• **Task requirements**: Will you quote, word for word, the lines below, starting with the very first one and stopping after the line that contains "Action: [1026, 243]"?

• **Source material**:

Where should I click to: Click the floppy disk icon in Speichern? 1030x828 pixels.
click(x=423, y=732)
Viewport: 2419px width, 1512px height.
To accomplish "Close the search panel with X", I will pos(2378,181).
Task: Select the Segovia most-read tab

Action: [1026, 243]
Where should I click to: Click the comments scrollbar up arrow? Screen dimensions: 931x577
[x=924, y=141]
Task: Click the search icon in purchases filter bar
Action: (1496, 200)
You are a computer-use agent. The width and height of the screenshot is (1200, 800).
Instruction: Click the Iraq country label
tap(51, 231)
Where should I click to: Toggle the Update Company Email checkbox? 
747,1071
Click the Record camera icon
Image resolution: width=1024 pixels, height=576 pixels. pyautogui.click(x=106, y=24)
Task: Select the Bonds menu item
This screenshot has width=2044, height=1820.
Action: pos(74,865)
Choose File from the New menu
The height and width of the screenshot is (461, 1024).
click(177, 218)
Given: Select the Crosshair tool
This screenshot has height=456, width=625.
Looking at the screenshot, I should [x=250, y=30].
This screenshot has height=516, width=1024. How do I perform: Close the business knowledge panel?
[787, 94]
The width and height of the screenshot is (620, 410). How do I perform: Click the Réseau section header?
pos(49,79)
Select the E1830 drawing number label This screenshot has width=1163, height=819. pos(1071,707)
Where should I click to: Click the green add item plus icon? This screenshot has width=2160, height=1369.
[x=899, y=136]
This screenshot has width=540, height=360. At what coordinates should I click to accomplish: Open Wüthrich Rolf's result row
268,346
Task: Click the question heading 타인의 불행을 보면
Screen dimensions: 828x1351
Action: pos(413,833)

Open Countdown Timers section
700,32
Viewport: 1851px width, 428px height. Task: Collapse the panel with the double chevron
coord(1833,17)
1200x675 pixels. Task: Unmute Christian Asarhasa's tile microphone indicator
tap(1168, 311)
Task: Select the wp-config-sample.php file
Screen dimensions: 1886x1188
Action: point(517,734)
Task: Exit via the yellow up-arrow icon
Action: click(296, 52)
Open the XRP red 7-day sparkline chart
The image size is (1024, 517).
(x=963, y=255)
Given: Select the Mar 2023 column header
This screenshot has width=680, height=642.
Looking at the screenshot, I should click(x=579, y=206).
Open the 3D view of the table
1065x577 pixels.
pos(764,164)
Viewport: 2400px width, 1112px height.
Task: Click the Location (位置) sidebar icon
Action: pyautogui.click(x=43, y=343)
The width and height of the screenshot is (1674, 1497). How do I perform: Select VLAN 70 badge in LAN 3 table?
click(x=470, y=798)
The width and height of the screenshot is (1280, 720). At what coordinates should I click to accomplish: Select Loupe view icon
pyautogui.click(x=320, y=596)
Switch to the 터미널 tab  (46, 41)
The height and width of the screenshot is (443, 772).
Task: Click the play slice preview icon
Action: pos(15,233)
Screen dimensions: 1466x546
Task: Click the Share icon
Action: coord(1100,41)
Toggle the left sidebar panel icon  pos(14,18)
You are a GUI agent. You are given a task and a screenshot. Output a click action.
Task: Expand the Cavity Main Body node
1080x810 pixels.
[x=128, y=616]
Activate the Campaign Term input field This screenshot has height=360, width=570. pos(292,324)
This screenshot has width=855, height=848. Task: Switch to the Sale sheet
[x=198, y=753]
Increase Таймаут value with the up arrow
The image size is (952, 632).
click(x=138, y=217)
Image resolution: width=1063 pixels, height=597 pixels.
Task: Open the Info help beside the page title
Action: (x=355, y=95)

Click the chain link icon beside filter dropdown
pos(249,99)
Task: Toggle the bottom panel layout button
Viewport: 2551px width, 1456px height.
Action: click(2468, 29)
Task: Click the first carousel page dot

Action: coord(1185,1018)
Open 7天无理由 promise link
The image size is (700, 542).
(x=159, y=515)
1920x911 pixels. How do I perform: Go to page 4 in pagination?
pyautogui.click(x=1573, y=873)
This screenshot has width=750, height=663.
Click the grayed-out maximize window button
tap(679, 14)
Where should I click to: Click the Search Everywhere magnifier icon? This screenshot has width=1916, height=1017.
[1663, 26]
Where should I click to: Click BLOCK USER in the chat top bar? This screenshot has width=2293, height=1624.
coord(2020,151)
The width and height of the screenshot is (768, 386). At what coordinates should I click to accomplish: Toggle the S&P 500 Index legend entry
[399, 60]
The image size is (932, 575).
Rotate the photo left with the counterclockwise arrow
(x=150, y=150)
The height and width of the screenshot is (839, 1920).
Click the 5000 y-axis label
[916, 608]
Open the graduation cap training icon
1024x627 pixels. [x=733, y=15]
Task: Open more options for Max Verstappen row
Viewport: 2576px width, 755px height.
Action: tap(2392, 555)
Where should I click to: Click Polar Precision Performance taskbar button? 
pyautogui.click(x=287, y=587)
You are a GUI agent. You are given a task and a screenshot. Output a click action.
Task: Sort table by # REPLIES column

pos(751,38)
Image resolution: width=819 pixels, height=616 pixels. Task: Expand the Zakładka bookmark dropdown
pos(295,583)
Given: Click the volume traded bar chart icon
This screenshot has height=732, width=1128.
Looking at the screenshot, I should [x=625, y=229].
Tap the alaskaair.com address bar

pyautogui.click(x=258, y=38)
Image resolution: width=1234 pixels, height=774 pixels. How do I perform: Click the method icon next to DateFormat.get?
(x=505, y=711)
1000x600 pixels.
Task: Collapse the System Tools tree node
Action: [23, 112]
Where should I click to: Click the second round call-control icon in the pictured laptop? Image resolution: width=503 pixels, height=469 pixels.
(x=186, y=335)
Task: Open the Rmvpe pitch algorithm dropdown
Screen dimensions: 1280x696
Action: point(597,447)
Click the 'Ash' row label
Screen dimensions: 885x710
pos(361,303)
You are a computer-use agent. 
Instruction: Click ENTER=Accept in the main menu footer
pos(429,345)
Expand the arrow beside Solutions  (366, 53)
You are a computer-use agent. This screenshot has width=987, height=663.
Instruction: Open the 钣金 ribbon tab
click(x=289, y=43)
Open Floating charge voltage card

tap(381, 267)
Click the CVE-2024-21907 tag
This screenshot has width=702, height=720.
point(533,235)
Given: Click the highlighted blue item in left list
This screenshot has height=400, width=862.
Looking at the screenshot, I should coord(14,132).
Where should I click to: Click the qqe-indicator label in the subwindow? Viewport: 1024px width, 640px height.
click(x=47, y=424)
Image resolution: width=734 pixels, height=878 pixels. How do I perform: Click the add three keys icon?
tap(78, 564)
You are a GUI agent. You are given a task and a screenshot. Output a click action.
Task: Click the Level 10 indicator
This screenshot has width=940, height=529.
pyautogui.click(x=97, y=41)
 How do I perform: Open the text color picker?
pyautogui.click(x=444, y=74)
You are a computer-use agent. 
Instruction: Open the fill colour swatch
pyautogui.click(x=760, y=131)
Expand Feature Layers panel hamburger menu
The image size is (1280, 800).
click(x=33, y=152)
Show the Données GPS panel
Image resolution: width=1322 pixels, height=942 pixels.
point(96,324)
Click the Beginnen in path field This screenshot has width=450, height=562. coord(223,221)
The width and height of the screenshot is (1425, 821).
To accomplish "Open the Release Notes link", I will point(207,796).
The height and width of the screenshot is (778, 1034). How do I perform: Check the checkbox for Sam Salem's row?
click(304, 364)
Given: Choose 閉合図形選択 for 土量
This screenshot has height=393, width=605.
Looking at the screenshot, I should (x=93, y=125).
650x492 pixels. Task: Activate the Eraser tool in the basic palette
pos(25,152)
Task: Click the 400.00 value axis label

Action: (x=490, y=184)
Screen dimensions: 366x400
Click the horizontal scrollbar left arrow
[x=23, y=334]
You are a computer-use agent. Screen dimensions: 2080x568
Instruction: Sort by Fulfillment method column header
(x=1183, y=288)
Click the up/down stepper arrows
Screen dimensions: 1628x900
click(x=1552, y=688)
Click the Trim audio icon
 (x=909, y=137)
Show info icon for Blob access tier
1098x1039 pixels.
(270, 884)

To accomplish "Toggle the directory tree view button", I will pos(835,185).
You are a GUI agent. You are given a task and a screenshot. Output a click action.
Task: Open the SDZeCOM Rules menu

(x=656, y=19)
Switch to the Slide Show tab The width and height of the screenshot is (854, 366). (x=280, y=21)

• **Solved problem**:
Where should I click to: Click the floppy disk icon in Speichern? 1030x828 pixels.
click(x=423, y=732)
Viewport: 2419px width, 1512px height.
To accomplish "Close the search panel with X", I will pos(2378,181).
Task: Select the Segovia most-read tab

Action: [1026, 243]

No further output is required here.